The Huffington Post.com è, nelle parole della sua fondatrice, tre cose: ”innanzitutto un giornale online vero, con tutte le sezioni, i cui lettori per metà sono interessati alla politica e per l’altra metà a cronaca, costume, spettacolo, sport, cultura, ambiente. Cerchiamo di pubblicare notizie fresche, anche scomode, storie che per un motivo o per l’altro i giornali più grandi trascurano, vogliamo essere la corte d’appello per il lettore e le storie più intriganti. Secondo: è una raccolta di blog, ormai più di duemila. E infine è una community vivacissima, un luogo di dibattito aperto, un forum di confronto di opinioni anche diverse dalle nostre. Che sono, tanto per intendersi, schierate con quella che definiremmo, ci perdoni l’italianità, l’ala sinistra del partito democratico”.
Ora, annuncia la Huffington, ”stiamo per lanciare l’investigative fund, creato con alcune fondazioni per sostenere i reporter più bravi fra quelli licenziati in questi mesi sciagurati. Ci portano una proposta, la valutiamo, se è il caso finanziamo le spese di trasferta e raccolta di documenti. Poi pubblichiamo l’inchiesta sul sito».

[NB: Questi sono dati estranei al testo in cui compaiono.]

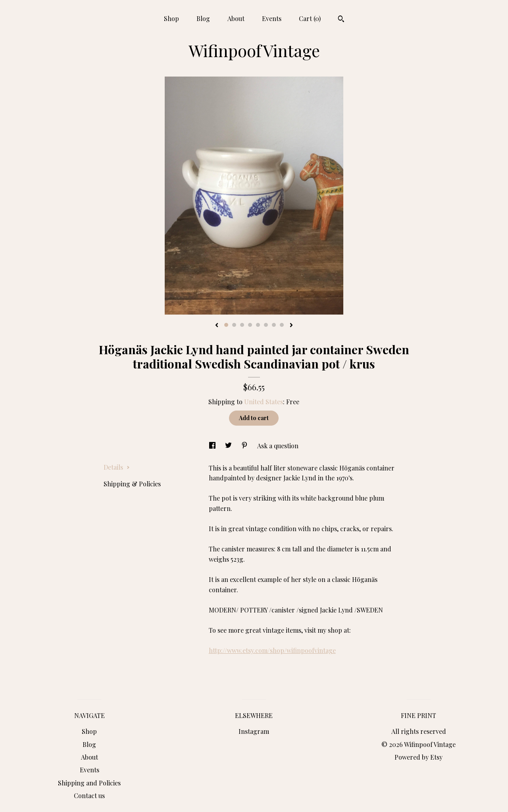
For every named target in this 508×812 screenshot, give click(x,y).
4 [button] (250, 325)
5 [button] (258, 325)
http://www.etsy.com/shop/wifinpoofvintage (272, 650)
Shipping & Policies (132, 484)
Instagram (254, 731)
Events (271, 18)
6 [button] (266, 325)
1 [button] (226, 325)
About (236, 18)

‘Oggi HP ha 20 milioni di utenti unici mensili, un flusso costante di pubblicità (quella online in America è cresciuta del 13% nell’ultimo anno mentre quella su carta è scesa del 40) e spese contenute: l’organico è di 55 persone fra New York e Los Angeles, compresi i giornalisti, gli amministrativi e i moderatori, cioè chi verifica i tantissimi contributi spontanei che arrivano da un numero di collaboratori occasionali che ha superato il milione l’anno scorso”
Precisa Arianna Huffington: “Non voglio mettermi in concorrenza con la stampa “storica”, rispettabile e autorevole. Ma mi permetto di dare un suggerimento: gli editori tradizionali devono capire, accelerando e spingendo sulla presenza anche in rete, che siamo di fronte a una generazione, e non mi riferisco solo ai più giovani, che solamente su Internet si informa, studia, gioca, vede i film e sente musica. È lì che bisogna intercettarla».